The records:
-- Opening Marker --
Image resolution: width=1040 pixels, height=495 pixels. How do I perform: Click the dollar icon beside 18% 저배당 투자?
-- Closing Marker --
-- Opening Marker --
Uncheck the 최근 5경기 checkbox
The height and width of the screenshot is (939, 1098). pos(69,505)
-- Closing Marker --
-- Opening Marker --
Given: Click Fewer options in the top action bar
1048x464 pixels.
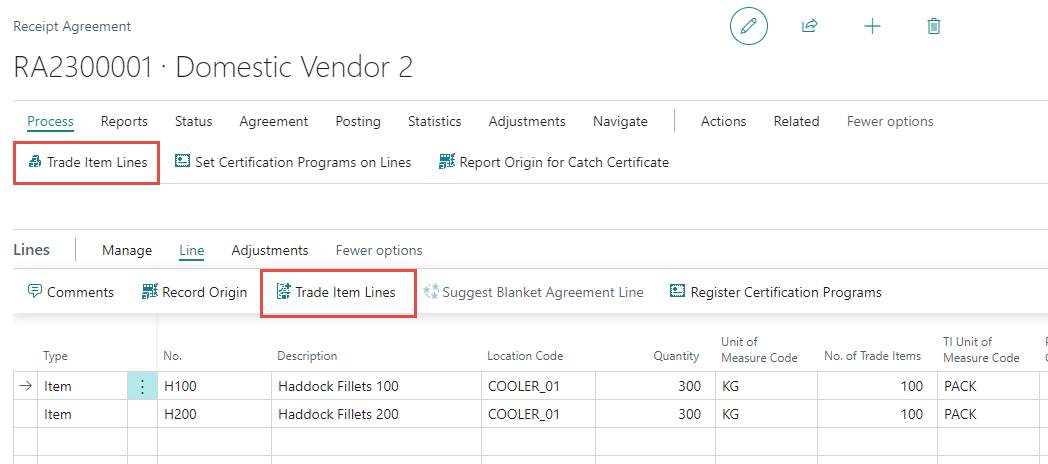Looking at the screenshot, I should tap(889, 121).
-- Closing Marker --
What to work on:
Answer with a single number: how many lines above hold the word "Click"?

Exercise response:
2